- **Text excerpt**
I'm a junior developer working in a small team of about 10-12 core developer and some technical people. I've been working with this team for about three years. We're all pretty close and spend a lot of time together outside of work as well. However, one of the senior developers (whom I'll call "X") doesn't seem to trust my work. I find this rather odd because I think I produce decent work and we also have a very robust version control and review process.

  • "X" is often really confrontational when reviewing my code, and seems to get angry if it's not immediately obvious what the code does. I do my best to write clean code and comments.

  • "X" also avoids using any helper scripts if I've written them, even if they save time (e.g., setup a test environment that's time-consuming and typing-intensive). All the other developers use my scripts and seem to like it.

  • "X" doesn't seem to trust my code, even after it's been tested and released to production. "X" also never believes me (initially) when I find bugs.

Oddly, "X" is actually a really nice person."X" is always the first to offer to help and explain things and is patient. I genuinely like "X" as a person, and we have a good time together, whether at work or after.

I don't think I've ever given "X" a reason to doubt my work. After almost three years, I'm not sure how to gain "X"'s trust. I just want "X" to see me as a contributing member of the team, and also take me seriously when I find/fix bugs.

How can I discuss this with X? Should I?

Some potentially important factors:

  • I'm the youngest developer in the team. I joined the company straight out of university. The next youngest person on the team is two years older than me. "X" is about 10 years older than me.
  • I didn't have any prior experience with the languages they use (except C/C++). However, after three years I feel very comfortable with them.

3 Answers 3


Don't take criticism personally or get emotional. Focus on solving the problem instead of confrontation.

"X, I see a code review comment that this code is unclear. Could you suggest how it could be improved?"

- **Data shown**
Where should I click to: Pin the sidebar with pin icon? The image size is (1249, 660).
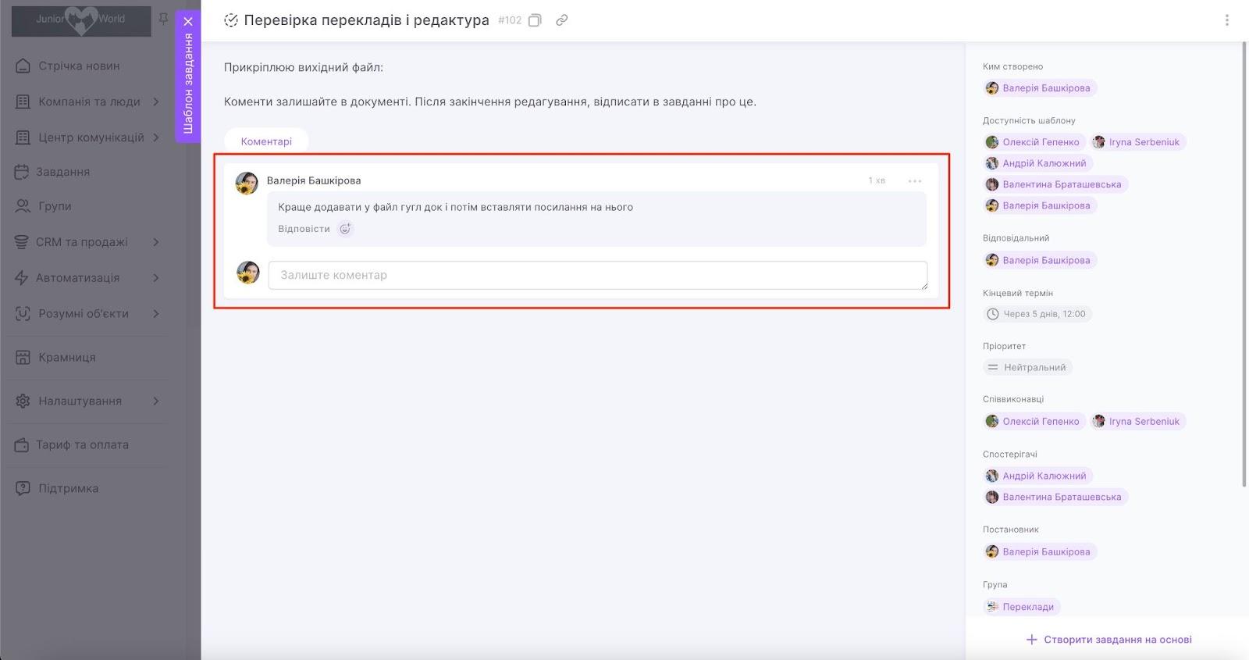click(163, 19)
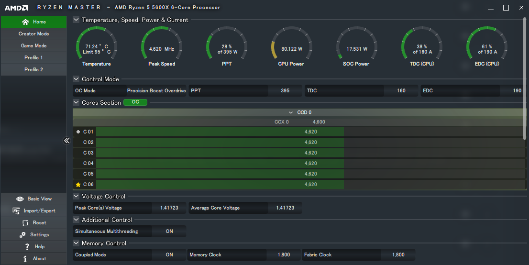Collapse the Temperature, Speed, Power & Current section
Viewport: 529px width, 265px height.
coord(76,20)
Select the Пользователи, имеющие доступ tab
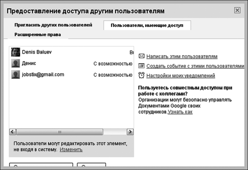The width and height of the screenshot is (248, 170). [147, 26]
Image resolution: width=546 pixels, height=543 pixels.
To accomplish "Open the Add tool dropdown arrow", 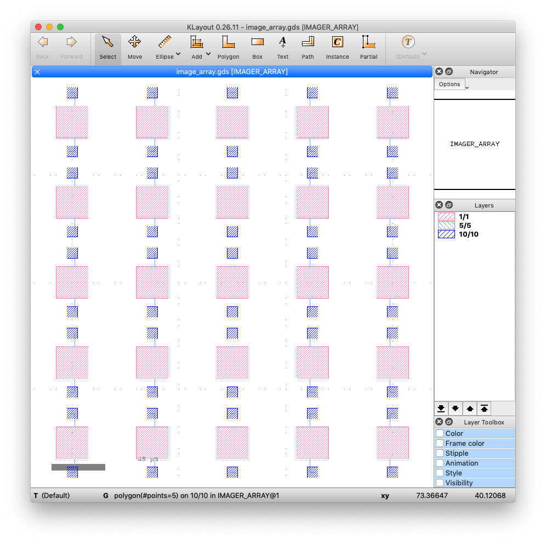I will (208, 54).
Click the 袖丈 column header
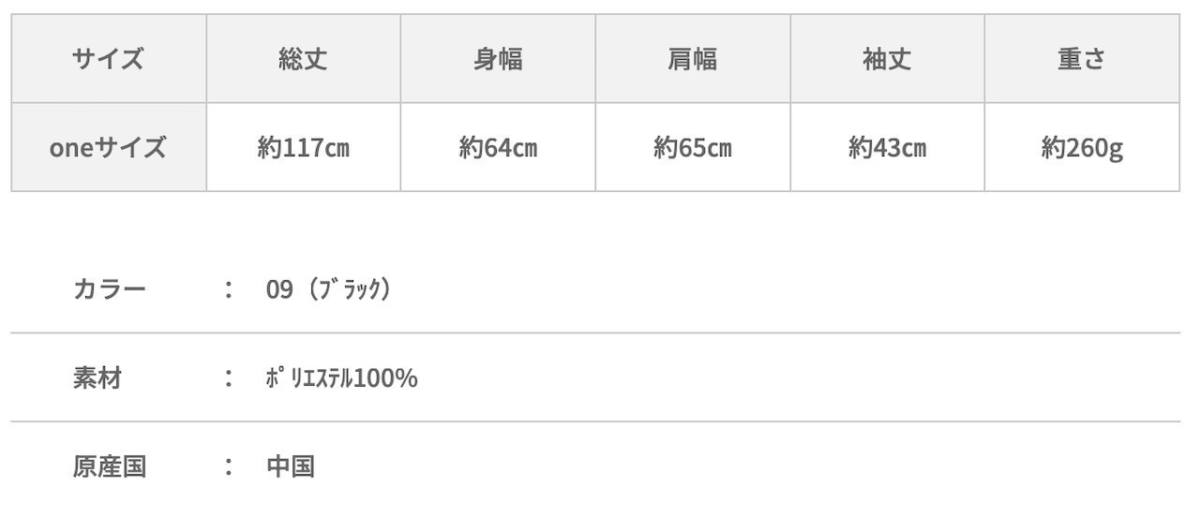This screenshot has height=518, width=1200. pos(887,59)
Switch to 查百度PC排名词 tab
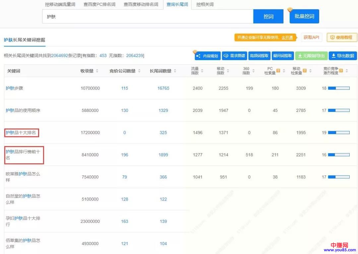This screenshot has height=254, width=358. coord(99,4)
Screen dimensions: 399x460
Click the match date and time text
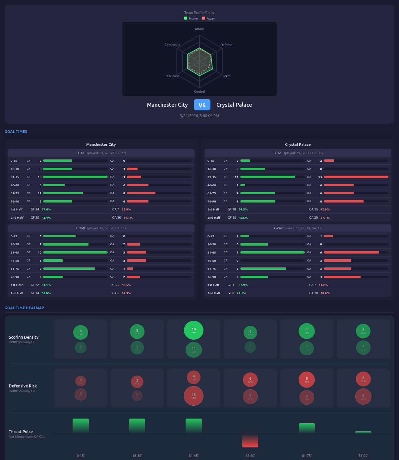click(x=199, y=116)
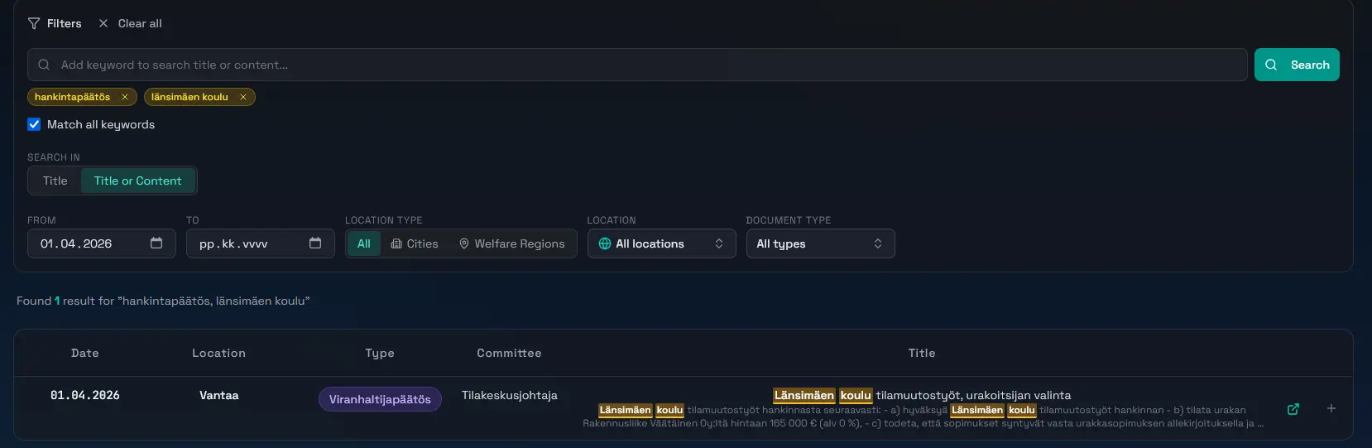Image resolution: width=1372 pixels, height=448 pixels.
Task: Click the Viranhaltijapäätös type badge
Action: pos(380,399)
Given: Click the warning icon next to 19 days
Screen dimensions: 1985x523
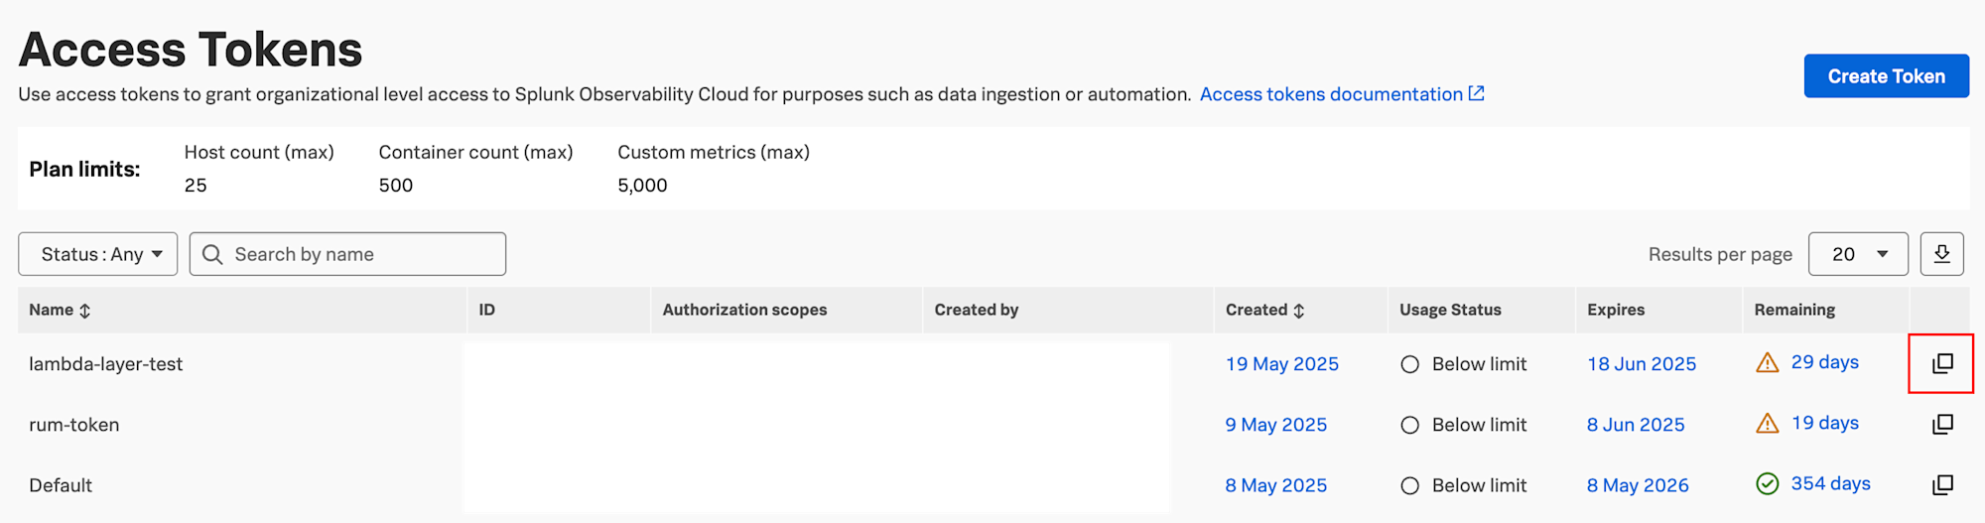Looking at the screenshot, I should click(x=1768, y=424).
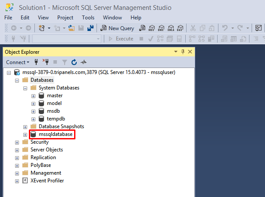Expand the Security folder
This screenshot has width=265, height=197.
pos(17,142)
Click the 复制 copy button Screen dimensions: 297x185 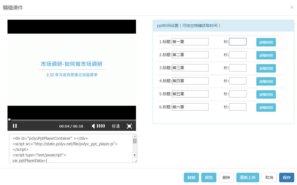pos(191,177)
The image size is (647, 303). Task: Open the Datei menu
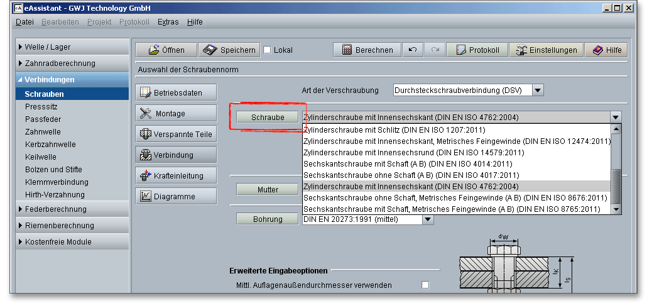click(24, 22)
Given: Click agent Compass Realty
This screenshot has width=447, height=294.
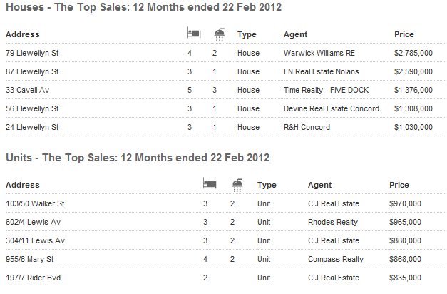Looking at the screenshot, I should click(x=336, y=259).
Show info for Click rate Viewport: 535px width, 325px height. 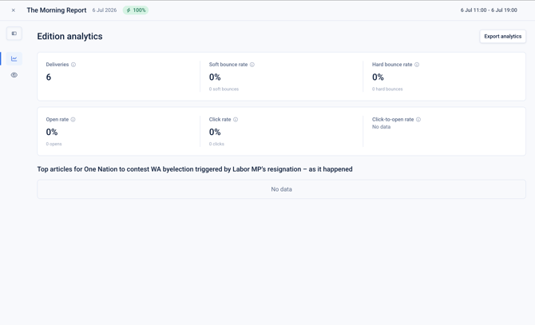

- **Required tasks**
1: From the post about the senior developer, reproduce the part that opens with the words containing "I'm a junior" and closes with "code and comments.".
2: Answer these questions from the post about the senior developer:
(a) How long has the writer been working with the team?
(b) About how much older than the writer is "X"?
(c) Which language did the writer already know before joining?
3: Carry the post about the senior developer further, starting after its final sentence.

- **Answers to the problems**
1:
I'm a junior developer working in a small team of about 10-12 core developer and some technical people. I've been working with this team for about three years. We're all pretty close and spend a lot of time together outside of work as well. However, one of the senior developers (whom I'll call "X") doesn't seem to trust my work. I find this rather odd because I think I produce decent work and we also have a very robust version control and review process.

  • "X" is often really confrontational when reviewing my code, and seems to get angry if it's not immediately obvious what the code does. I do my best to write clean code and comments.

2:
(a) About three years.
(b) About 10 years.
(c) C/C++.

3:
"X, was there a reason why helper script couldn't be used here?" (and/or) "X, how can we enhance helper script so that it can be used in this scenario?"

Don't make it an issue of "your" criticism of "my" code, or "your" non-use of "my" script. Don't bring up how "others" don't have a problem with "my" code or "my" script. That only creates problems and doesn't help improve anything.

Your goal should be to understand and address his concerns. This would lead to one of the following scenarios:

  • You learn something from him in the process, and get to improve your coding/scripting skills and/or understanding of software design/business.
  • You politely and respectfully convince him how the existing code/script already addresses his issue.
  • You both have strong and conflicting opinions about the topic, and you agree to disagree and move on. Given that he is the senior developer, you would most likely have to do things as he says even if you respectfully (and perhaps, rightly!) disagree with him.
  • I'm having a hard time understanding how "X, was there a reason why helper script couldn't be used here?" is not "your" non-use of "my" script.
    – BlindSp0t
    Commented Nov 14, 2017 at 15:04
  • @Blind Technically, it is not, the trick is to spin your words carefully. Rather than saying, "why havent you used my script?", you say the above. That shifts the focus from "you" and "me" to "what did we miss in making the script usable". However, if someone tries to pull that trick on me, for example, I can easily see through that bullshit.
    – Masked Man
    Commented Nov 14, 2017 at 18:10
  • Ah gotcha. Great answer too.
    – BlindSp0t
    Commented Nov 15, 2017 at 15:00

It's called 'Playing the devils advocate' and is a legitimate strategy to help in troubleshooting and resolution. It's not a matter of trust, they're not getting paid to trust anyone, they believe quite the opposite.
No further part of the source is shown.